Lender Confidence Brings New Liquidity to Single-Family Rentals
With increased liquidity, single-family rentals are on track to experience an evolution similar to multifamily.
Lenders are showing increasing interest in single-family rental deals. The capital will play an important role in the sector’s growth. The increased liquidity puts single-family rentals on track to experience an evolution similar to the multifamily market over the last decade.
“Increasing liquidity in the form of equity and debt is going to provide strong support for the industry going forward. It’s important that there is a broad group of lenders to finance deals of all sizes and operators that have different business plans and capability,” Sudha Reddy, managing principal at Haven Realty Capital, tells GlobeSt.com. “There is no reason why the SFR industry can’t mimic the evolution of the multifamily industry. Reliable, lower-cost debt financing will be one of the key drivers of future growth.”
Strong fundamentals and interest among institutional investors have helped lenders get comfortable with the emerging market. “While the SFR rental industry has been growing over the past decade, the strength of the underlying fundamentals is now becoming increasingly apparent, which is drawing in larger amounts of both debt and equity to the space,” says Reddy. In addition, activity in the last 12 months has proved the resiliency of the model. “Now that there is reliable data on operations and performance, lenders now have real opportunities to finance portfolios of SFR as well as construction and acquisitions of Dedicated Rental Communities, which are entire housing subdivisions devoted exclusively to renters,” adds Reddy.
While capital availability will expand SFR growth potential, the market is still in its infancy with limited options for unique business plans. “The lending market for SFR is still in its early stages of formation relative to multifamily,” says Reddy. “Multifamily has been a mature asset class for several decades and as a result has had excellent liquidity for all types of business plans. The SFR lending market has evolved significantly over the last decade but still lags multifamily in financing options.”

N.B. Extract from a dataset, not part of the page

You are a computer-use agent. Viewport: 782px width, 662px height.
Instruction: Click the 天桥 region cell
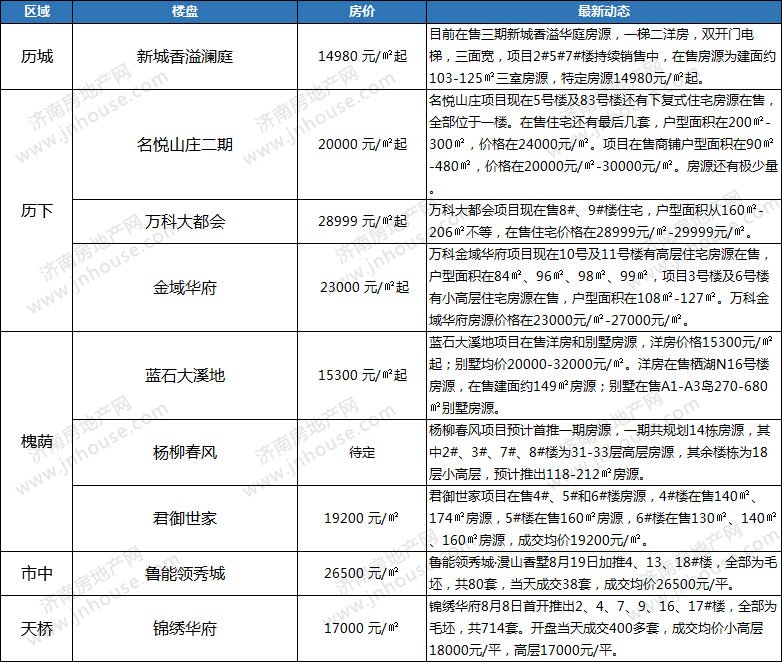[36, 629]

However, that is changing, according to Reddy. Increased lender interest has also brought an increase in options. “SFR is catching up quickly as lenders are beginning to get more comfortable with development, construction and certificate of occupancy business plans,” he says. “SFR financing is also getting cheaper as more transactions are completed. It is important to note that investors should recognize that lending relationships are key and finding high quality lenders that are executing in the sector is as important as finding the lowest rate.”